■ YOUR ASSIGNMENT:
The answer must be an exact copy of the lines from the one containing "This screenshot has width=1024, height=655." through the last line of the records, with no pictures.
─── SOURCE DATA ───
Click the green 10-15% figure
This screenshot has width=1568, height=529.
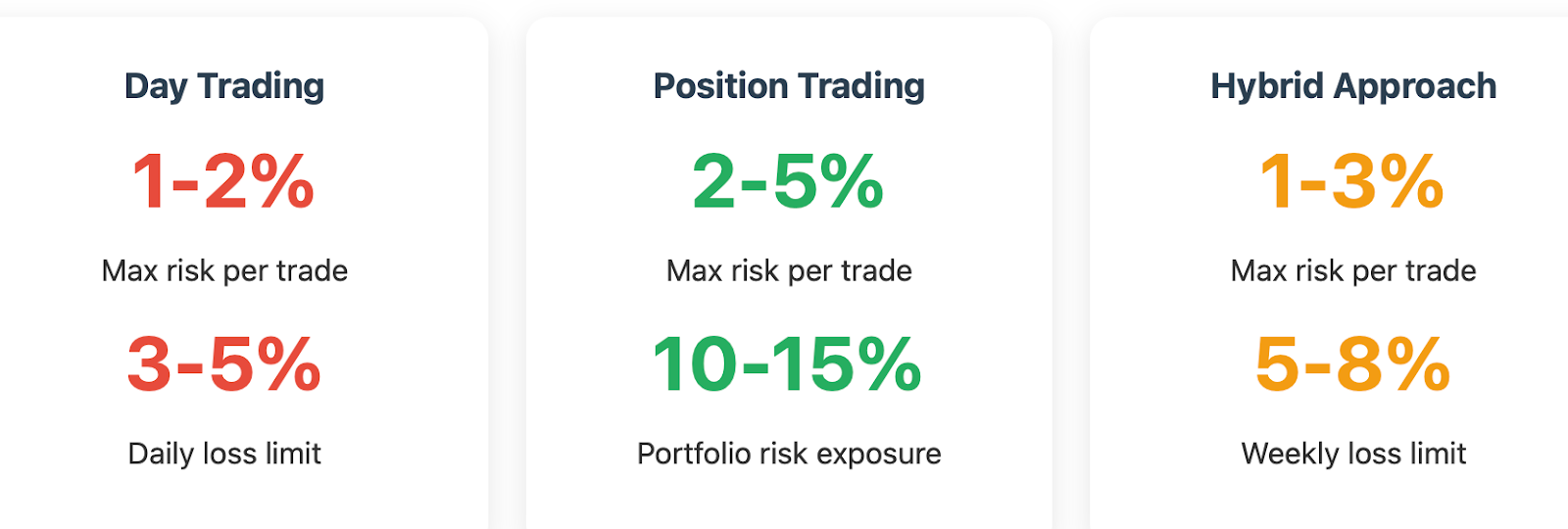[x=788, y=364]
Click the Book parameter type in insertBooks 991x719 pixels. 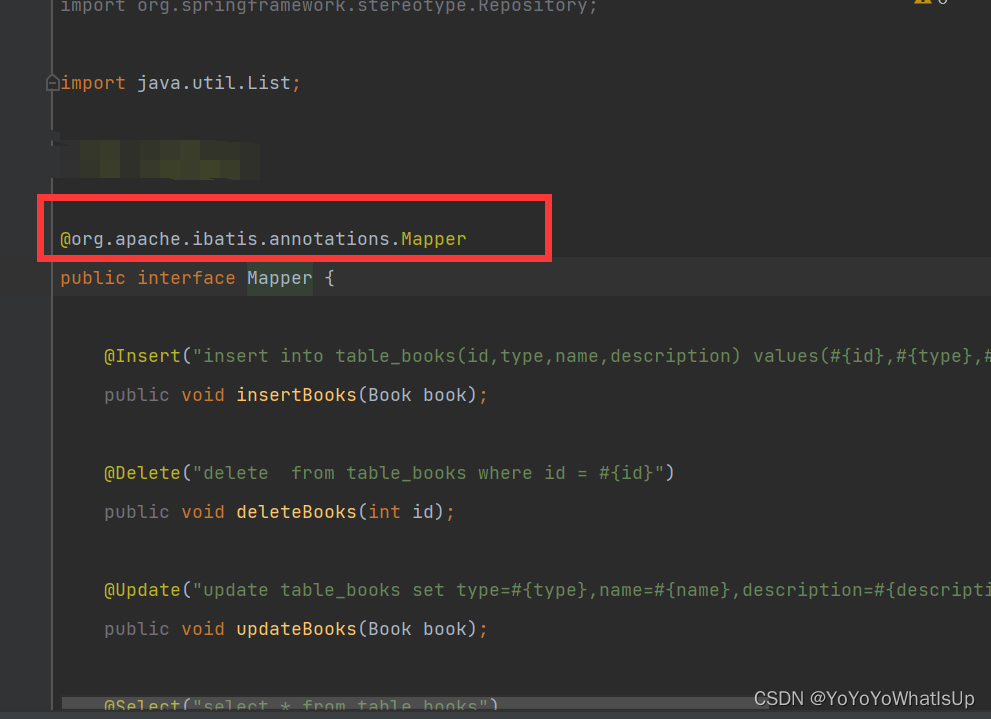[x=389, y=395]
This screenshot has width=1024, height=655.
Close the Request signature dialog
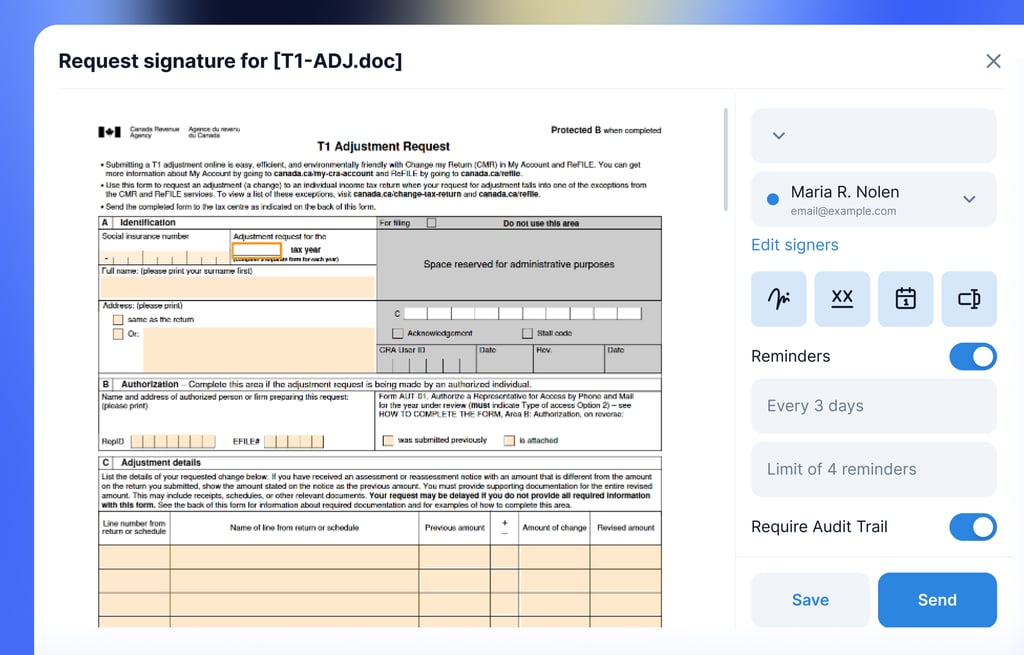[x=993, y=61]
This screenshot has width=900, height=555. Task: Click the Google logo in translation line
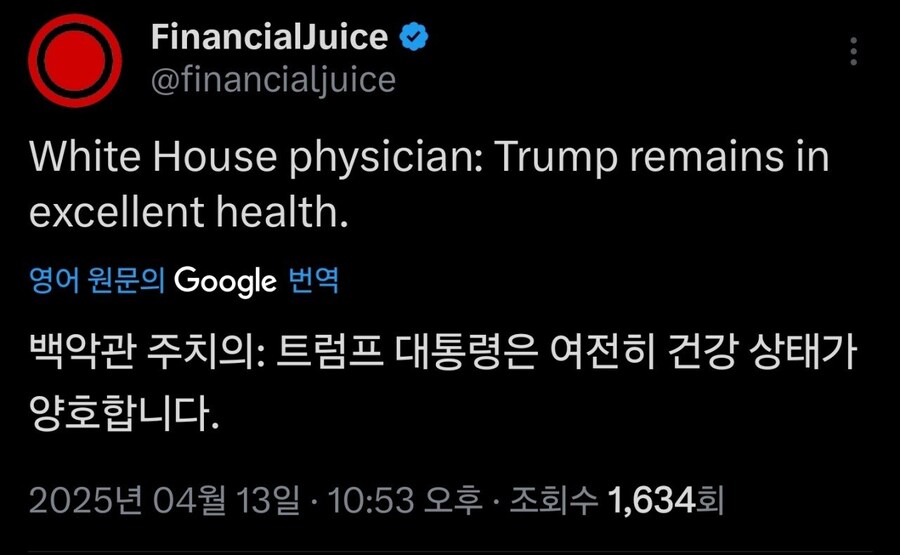coord(225,281)
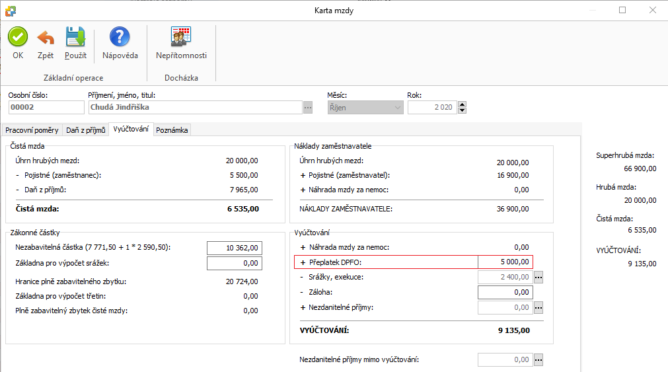The image size is (668, 372).
Task: Select the Vyúčtování tab
Action: click(x=131, y=129)
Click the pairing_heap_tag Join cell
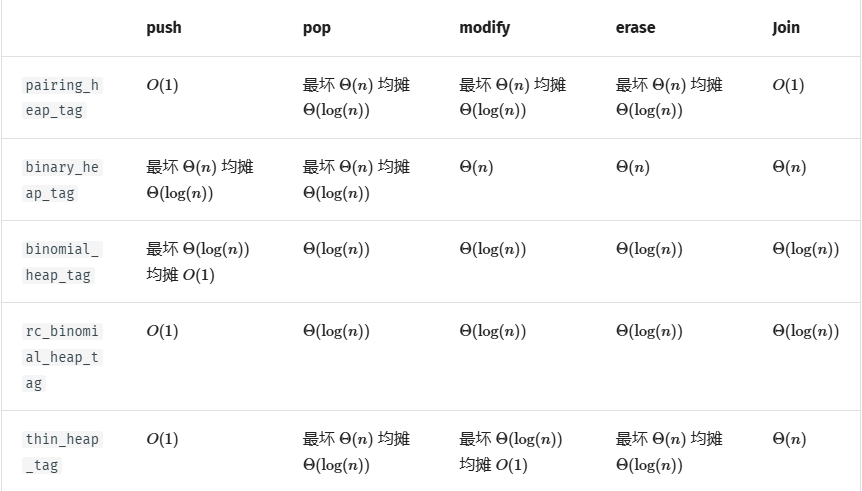Viewport: 862px width, 491px height. (x=788, y=85)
───
■ RESPONSE AREA:
This screenshot has width=1024, height=655.
Close the Request signature dialog
[x=993, y=61]
This screenshot has width=900, height=555. Task: Click the Google logo in translation line
coord(225,281)
The image size is (668, 372).
Task: Select the Vyúčtování tab
Action: click(x=131, y=129)
Click the pairing_heap_tag Join cell
Viewport: 862px width, 491px height. (x=788, y=85)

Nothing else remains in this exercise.